How can I create a type with a really long name and cast to a type with a really short name?

UPDATE: A co-worker suggested using a using statement.

using IMyCollection= System.Collections.Generic.IReadOnlyList<System.Collections.Generic.IReadOnlyList<MyApp.Program.MyObject>>;

While that would work, it then becomes necessary to do that in every file that uses IMyCollection. Not exactly what I would consider a solution to my goal.

like image 440
arch-imp Avatar asked Mar 18 '23 04:03

arch-imp


1 Answers

How badly do you want this?

You can manually implement your own wrapper class.

public interface IMyCollection : IReadOnlyList<IReadOnlyList<MyObject>>
{
}

public class MyCollectionImpl : IMyCollection
{
    private readonly IReadOnlyList<IReadOnlyList<MyObject>> _wrappedCollection;
    public MyCollectionImpl(IReadOnlyList<IReadOnlyList<MyObject>> wrappedCollection)
    {
        _wrappedCollection = wrappedCollection;
    }

    public int Count
    {
        get 
        {
            return _wrappedCollection.Count;
        }
    }

    public IReadOnlyList<MyObject> this[int index]
    {
        get 
        {
            return _wrappedCollection[index];
        }
    }

    public IEnumerator<IReadOnlyList<MyObject>> GetEnumerator()
    {
        return _wrappedCollection.GetEnumerator();
    }

    System.Collections.IEnumerator System.Collections.IEnumerable.GetEnumerator()
    {
        return _wrappedCollection.GetEnumerator();
    }
}

Then you simply create an instance of this:

 public class MyObject
    {
        public static IMyCollection GetCollection()
        {
            var a = new List<MyObject>();
            a.Add(new MyObject());

            var b = new List<IReadOnlyList<MyObject>>();
            b.Add(a.AsReadOnly());

            return new MyCollectionImpl(b.AsReadOnly());
        }
    }

This seems like a lot of extra work, but I would actually consider this a refactoring step.

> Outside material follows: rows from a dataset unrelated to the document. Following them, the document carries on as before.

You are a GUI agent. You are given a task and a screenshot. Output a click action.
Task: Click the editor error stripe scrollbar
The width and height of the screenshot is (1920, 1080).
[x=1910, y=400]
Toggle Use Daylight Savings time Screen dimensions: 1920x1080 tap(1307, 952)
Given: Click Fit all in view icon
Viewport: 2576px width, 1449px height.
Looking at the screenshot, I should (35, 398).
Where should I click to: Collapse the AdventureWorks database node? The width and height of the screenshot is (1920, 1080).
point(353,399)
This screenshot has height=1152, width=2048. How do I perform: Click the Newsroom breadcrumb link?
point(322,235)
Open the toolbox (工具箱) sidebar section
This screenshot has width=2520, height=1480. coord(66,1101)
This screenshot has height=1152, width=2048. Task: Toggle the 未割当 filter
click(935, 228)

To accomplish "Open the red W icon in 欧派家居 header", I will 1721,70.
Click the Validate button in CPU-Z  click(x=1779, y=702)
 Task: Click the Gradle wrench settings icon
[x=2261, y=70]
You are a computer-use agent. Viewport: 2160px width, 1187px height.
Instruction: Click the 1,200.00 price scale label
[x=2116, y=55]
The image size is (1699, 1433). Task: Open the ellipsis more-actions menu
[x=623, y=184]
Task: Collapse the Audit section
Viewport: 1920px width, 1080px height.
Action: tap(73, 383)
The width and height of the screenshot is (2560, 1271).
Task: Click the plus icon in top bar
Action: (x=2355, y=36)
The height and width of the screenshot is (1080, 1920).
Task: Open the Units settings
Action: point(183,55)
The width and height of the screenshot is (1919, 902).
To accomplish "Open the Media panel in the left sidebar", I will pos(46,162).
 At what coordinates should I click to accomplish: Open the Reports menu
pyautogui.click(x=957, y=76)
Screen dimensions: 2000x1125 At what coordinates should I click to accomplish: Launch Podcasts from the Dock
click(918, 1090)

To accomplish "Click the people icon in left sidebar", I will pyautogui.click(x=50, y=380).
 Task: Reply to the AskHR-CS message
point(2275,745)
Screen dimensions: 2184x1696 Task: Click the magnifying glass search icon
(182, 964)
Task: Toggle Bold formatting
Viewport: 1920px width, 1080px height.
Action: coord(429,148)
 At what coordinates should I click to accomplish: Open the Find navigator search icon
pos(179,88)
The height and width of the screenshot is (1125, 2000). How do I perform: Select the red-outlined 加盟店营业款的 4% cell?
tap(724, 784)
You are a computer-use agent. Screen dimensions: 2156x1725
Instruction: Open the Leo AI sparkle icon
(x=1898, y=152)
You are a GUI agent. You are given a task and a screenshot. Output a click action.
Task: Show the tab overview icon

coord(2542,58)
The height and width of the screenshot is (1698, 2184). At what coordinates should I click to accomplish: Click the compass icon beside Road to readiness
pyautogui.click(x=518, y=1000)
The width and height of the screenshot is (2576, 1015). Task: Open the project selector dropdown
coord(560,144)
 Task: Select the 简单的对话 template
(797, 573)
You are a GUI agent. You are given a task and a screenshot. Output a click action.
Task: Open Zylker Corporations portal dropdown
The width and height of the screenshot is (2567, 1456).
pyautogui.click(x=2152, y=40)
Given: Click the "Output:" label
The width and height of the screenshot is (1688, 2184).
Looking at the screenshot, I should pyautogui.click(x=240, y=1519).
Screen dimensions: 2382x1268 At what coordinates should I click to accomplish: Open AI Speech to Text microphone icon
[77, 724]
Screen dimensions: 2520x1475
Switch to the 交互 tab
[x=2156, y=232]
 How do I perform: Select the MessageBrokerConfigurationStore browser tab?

I believe that the need to pass around types made up of complex set of generic parameters, is actually a bad smell in your code.

Ask yourself, what are you actually using IMyCollection for? Would you be able to add some specialized methods to this interface to make it easier to use?

Once you've created your own MyCollectionImpl class you can slowly add a number of methods to your IMyCollection interface to simplify it's usage. At some point, you might even get to the stage where you can stop exposing the <IReadonlyList<IReadonlyList<MyObject>> interface.